▶ **Assigned task A**
Set down the records word for word, beginning with their first line and stopping after the line that contains "Image resolution: width=1151".

================

If we are dealing with twelve subjects, of which eleven are almost entirely accepted, then, obviously, there can be no common theme. What is there in common between the creation of an Eggs Authority, the regulation of smallholdings, the eradication of brucellosis and giving assistance to the Government of Northern Ireland in connection with weeds? It was mentioned by the noble Lord, Lord Nugent, that he intended to put down quite a number of Amendments, and I look forward to finding out whether his contribution to the problems of the Government in that troubled Province is the substitution of the word "Paisley" in the way he suggested. A number of noble Lords were not at all dismayed by the fact that the Bill covers twelve subjects, because they suggested that it ought to cover more.

A considerable amount of time was devoted to references to the Annual Price Review. That, of course, is not strictly relevant to this Bill, but I think it would be wrong if I did not refer, perhaps somewhat briefly, to some of the points that have been made. My noble friend Lady Wootton allowed herself to be deceived by the noble Lord, Lord Nugent, into thinking that he was cross at the beginning of this discussion. As a matter of fact, he very soon abandoned the pretence of being cross and reverted to his usual helpful, equable self. I, unlike my noble friend, was not deceived at all.

He opened his remarks by referring to the current position over the net income of the industry and the measures which were taken by the Government following the recent Annual Review. A comparison of income trends and the figures which the noble Lord mentioned does not take full account of important factors, such as the decline in the number of fulltime farms, and a percentage decline in the total industry does not necessarily mean a similar percentage decline in even the average income of the farmers who remain in the industry. Income per farm is certainly not as bad as was suggested.


My Lords, may I interrupt the noble Lord to ask him whether he will give us the numbers of the decline in fulltime fanners, as given in the White Paper? They are not all that many. I looked them up myself.


My Lords, we know that it has been part of the Government's policy to encourage amalgamations and it has not been entirely unsuccessful. So far as I gather, amalgamating a number of farms into larger units does not increase the number of farms; I think it diminishes them. So whether the number is small or large, the figure is a diminution, as the noble Lord well knows.

================

▶ **Assigned task B**
From the debate passage, extract the wording that begins at the words "A considerable amount" and stops after the words "deceived at all.", reproducing it without change.

================

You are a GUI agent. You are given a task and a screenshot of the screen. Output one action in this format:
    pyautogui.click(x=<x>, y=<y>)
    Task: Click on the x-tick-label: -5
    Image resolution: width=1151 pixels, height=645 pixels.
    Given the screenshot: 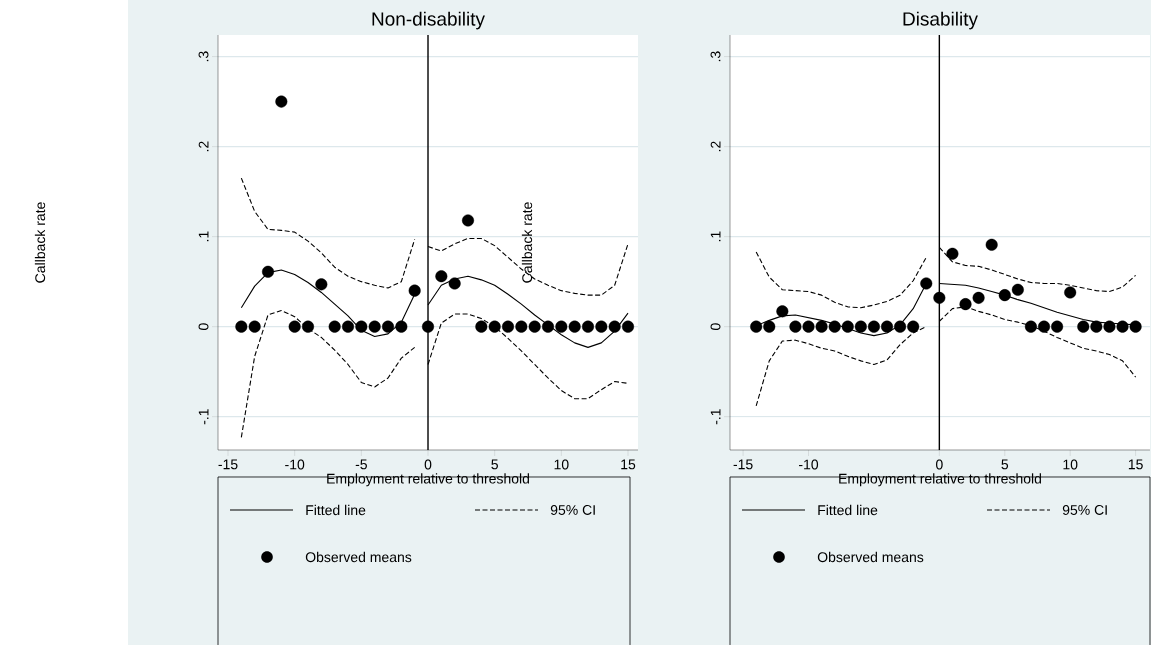 What is the action you would take?
    pyautogui.click(x=361, y=464)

================

▶ **Answer A**
You are a GUI agent. You are given a task and a screenshot of the screen. Output one action in this format:
    pyautogui.click(x=<x>, y=<y>)
    Task: Click on the x-tick-label: -5
    Image resolution: width=1151 pixels, height=645 pixels.

▶ **Answer B**
A considerable amount of time was devoted to references to the Annual Price Review. That, of course, is not strictly relevant to this Bill, but I think it would be wrong if I did not refer, perhaps somewhat briefly, to some of the points that have been made. My noble friend Lady Wootton allowed herself to be deceived by the noble Lord, Lord Nugent, into thinking that he was cross at the beginning of this discussion. As a matter of fact, he very soon abandoned the pretence of being cross and reverted to his usual helpful, equable self. I, unlike my noble friend, was not deceived at all.